For curiosity's sake, what current movies, books, etc. do you think execute the "Novelty" thing well? Take something well known, but twist it just a little to make it new and exciting.

3816226
- Game of Thrones for one, as mentioned above.
- I think Overwatch has taken the combat of TF2, mixed in some moba and quake, and created one of the most varied set of classes in any class-based first person shooter. I've been playing it for some time now and it explores a pretty new/different kind of arena and object oriented combat.
- The Martian took the man vs. nature survival story and did something pretty wild with it. In most space survival stories it's the technology which breaks down, but most of the difficulties encountered by Watney are caused by the environment of mars.
- Avatar took dances with wolves/pocahontas/ferngully out into the sci-fi realm and created a world people fell in love with. Despite what's said about the plot or characters, the movie made an extremely memorable world, and the novelty of it carried the film. (It suffered from not having much beneath that novelty, too, as mentioned above.)
- John Wick was in many ways a well-executed stock action movie revenge story. However, the underground mob and hitman world it built made the movie far more compelling and interesting than it would have otherwise been. The coins used to pay for special services, a hotel "neutral zone", and similar elements added a lot to how the movie kept you gripped and moving along.

I think I understand the distinction you're trying to make. It makes novelty sound like a cheap trick, which it more or less is. My mind runs first to gimmicks of novelty:

- poetry that makes metaphors that don't work ("as blue as the sun")

- Marcel Duchamp's Mona Lisa with moustache

moma.org/wp/moma_learning/wp-content/uploads/2012/07/Duchamp.-In-advance-of-a-Broken-Arm-295x395.jpg
- Marcel Duchamp's "Prelude to a Broken Arm" (that's a snow shovel hanging from the ceiling)

michaelpimblett.files.wordpress.com/2011/10/duchamp_fountain_1917.jpg
- Marcel Duchamp's "Fountain"

- Cormac McCarthy's punctuation

- [insert Marvel character here] in Equestria

I wonder whether this is a qualitative distinction, or if "novelty" just means things that look original to stupid people.

If I do understand you, though, then I have no interest in novelty.
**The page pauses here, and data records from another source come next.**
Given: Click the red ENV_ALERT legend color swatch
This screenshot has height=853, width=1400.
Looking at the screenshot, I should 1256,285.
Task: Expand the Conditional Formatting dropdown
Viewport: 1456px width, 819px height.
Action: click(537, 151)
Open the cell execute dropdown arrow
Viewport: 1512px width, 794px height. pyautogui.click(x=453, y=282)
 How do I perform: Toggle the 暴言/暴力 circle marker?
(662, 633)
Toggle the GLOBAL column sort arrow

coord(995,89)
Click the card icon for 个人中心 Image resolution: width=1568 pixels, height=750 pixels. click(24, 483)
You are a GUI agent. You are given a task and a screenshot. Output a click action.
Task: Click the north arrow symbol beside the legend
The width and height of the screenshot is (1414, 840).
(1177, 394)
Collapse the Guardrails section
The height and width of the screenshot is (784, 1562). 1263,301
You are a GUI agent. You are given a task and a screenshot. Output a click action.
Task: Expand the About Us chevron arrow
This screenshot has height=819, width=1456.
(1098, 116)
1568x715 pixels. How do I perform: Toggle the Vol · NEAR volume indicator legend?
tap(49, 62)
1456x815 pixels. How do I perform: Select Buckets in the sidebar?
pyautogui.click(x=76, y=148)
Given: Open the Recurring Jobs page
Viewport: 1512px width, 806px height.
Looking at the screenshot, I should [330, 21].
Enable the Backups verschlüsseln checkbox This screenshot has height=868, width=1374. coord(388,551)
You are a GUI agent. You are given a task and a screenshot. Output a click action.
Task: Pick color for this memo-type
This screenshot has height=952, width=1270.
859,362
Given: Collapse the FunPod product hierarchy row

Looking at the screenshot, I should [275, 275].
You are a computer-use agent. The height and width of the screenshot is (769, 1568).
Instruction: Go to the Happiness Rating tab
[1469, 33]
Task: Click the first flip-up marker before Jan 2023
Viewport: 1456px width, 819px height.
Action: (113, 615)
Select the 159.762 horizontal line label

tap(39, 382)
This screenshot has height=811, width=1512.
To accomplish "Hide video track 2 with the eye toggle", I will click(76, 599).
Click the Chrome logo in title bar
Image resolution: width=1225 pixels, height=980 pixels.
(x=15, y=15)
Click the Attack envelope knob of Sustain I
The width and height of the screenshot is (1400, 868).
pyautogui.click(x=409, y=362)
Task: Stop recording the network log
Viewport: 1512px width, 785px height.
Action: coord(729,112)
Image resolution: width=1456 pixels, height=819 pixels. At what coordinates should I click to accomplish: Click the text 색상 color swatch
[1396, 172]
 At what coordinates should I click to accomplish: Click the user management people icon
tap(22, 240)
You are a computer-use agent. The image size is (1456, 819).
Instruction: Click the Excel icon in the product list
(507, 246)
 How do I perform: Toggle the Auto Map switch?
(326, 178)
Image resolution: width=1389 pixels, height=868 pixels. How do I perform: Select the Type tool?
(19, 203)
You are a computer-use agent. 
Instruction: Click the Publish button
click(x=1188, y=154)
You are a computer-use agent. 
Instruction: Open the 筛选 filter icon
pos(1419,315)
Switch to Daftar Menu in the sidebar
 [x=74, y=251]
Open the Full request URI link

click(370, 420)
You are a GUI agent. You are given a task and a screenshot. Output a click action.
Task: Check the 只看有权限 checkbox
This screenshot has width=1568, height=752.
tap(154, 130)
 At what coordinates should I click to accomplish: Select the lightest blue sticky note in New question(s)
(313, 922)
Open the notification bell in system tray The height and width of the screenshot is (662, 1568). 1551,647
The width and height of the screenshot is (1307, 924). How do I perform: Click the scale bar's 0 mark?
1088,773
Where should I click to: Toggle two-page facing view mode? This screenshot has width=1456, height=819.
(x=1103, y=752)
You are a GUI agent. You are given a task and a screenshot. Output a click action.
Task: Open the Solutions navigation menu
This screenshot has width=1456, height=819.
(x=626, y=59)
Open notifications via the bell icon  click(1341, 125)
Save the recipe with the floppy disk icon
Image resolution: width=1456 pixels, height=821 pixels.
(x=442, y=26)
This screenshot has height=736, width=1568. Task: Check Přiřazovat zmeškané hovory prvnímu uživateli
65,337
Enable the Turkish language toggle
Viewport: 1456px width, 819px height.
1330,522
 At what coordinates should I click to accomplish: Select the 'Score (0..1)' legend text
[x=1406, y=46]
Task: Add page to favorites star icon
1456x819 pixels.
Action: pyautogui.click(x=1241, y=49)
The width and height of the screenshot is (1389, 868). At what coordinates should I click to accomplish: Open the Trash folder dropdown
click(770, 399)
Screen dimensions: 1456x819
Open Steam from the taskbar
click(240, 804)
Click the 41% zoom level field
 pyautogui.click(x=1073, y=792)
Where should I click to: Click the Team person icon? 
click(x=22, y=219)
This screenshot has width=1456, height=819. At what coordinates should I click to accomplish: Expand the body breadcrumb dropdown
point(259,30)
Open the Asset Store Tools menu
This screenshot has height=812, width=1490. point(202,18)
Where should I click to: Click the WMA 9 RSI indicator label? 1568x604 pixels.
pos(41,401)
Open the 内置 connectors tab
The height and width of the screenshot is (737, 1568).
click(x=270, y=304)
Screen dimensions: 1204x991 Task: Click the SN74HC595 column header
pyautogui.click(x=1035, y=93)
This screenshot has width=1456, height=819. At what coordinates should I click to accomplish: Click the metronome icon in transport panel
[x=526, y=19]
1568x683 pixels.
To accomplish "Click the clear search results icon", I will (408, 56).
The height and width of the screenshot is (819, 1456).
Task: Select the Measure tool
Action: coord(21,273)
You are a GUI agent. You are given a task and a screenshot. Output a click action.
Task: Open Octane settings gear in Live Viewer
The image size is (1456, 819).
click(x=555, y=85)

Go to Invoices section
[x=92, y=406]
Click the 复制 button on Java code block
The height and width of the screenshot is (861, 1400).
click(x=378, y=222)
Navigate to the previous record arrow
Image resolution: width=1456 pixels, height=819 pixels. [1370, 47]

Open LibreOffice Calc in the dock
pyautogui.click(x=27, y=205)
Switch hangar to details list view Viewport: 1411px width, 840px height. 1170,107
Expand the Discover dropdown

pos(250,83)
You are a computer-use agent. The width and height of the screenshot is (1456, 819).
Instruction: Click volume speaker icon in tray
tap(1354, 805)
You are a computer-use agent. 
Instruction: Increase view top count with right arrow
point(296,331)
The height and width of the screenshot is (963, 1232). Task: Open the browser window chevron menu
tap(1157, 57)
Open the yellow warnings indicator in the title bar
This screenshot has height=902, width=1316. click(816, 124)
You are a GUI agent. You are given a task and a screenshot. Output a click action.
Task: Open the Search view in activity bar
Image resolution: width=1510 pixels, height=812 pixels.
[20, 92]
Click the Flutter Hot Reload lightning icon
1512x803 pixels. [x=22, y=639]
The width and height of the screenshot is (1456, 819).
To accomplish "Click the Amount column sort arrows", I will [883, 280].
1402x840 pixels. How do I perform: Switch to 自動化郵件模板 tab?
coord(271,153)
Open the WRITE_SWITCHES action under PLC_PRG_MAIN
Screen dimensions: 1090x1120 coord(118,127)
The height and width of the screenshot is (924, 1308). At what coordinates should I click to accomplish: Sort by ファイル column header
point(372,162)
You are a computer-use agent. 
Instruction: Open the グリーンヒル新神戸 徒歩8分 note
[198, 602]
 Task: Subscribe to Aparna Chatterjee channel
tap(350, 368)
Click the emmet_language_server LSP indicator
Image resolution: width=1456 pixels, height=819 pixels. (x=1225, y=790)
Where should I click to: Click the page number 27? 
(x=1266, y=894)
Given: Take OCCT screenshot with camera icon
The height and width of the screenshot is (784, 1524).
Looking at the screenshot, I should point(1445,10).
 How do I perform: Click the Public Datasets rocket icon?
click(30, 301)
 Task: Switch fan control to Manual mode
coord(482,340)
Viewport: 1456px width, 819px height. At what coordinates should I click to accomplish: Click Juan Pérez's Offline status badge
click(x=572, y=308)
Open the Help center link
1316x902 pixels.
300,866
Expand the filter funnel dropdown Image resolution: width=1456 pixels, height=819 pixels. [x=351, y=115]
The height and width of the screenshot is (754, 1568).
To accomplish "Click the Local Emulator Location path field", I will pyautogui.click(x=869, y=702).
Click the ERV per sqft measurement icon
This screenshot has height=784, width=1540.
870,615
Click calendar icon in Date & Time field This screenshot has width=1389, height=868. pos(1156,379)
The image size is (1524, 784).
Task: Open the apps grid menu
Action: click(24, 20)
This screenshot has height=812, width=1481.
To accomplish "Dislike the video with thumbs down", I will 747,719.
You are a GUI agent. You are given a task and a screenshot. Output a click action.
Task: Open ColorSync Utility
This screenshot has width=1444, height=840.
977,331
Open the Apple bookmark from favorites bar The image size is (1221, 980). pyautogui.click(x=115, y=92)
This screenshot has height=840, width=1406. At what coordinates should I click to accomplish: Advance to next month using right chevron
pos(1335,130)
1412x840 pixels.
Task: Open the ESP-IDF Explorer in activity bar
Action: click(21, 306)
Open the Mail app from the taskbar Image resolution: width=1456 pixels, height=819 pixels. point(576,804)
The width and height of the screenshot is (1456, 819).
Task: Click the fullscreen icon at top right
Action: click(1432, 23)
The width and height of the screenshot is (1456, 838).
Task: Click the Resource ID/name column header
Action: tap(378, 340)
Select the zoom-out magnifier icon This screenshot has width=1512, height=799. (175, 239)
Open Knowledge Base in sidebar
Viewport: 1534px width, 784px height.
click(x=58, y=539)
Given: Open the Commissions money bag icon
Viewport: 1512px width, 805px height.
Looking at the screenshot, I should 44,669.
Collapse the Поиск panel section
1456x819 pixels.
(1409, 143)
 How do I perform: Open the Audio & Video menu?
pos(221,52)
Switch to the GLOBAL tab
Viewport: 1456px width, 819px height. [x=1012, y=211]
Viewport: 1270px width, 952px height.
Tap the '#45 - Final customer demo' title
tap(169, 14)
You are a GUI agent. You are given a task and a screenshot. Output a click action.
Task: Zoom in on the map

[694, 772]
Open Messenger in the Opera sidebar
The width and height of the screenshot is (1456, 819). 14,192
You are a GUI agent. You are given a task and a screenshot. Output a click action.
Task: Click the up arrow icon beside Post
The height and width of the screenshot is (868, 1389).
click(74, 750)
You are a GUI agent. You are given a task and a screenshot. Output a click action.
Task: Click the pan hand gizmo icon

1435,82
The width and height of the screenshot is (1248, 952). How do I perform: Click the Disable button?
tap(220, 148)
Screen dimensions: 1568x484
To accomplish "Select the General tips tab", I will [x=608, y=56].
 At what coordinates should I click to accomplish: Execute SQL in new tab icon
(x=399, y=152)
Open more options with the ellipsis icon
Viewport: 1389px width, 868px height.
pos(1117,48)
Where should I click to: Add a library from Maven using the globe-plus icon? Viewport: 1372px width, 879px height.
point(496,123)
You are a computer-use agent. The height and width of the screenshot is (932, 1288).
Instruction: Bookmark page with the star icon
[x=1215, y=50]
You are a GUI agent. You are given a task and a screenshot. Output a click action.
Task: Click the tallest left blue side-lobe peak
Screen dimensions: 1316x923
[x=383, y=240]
The picture is obviously of an art gallery for people wearing Google glasses.

3817887
The distinction I was trying to make is that something can have novelty but that doesn't make it always a gimmick nor just things that look "original to stupid people". It also doesn't make it shallow. The novel 1984 would fall under my view of novelty. "Big brother", "ministry of love", 1984 wasn't original in that a fair number of stories about a facist future existed before it. Brave New World came more than a decade before 1984, and was more accurate in its predictions than 1984, but the absurdity of 1984 is a novelty which made it the much more popular of the two. Double-think, the war on eurasia, the world of 1984 had a certain novelty to it that made it new and exciting.

What's more, it wasn't original, it was transformative of what had come before it. I think that's the distinction I wanted to make. Originality to me is about uncharted waters whereas novelty is often about "X with a twist!" A quality which can be sleazy, or it can generate things such as Lord of the Rings, 1984, or honestly most of English literature. You can trace many books back to less popular precursors.

Of course "original vs. novel" isn't a binary relationship and stories can have both, neither, or some mix of the two.

Some of the examples you posted are novelties with substance behind them, others are fleeting.

3818039 Okay, I think I see what you mean. You count some things as "original" that I'd count as gimmicks, like, say, wrapping an island in pink plastic and calling it art (which some guy did). But my division into "original" vs "gimmick" seems to include a judgement of value, which is improper. Such judgement should come only after an enumeration of properties. Your distinction is more objective. Though then I wonder why use "original" instead of "experimental".

I'd at least agree that "experimental" has been mis-valued for a century or more. Its value is in learning how to make better literature, but even a successful experiment is not itself necessarily great literature.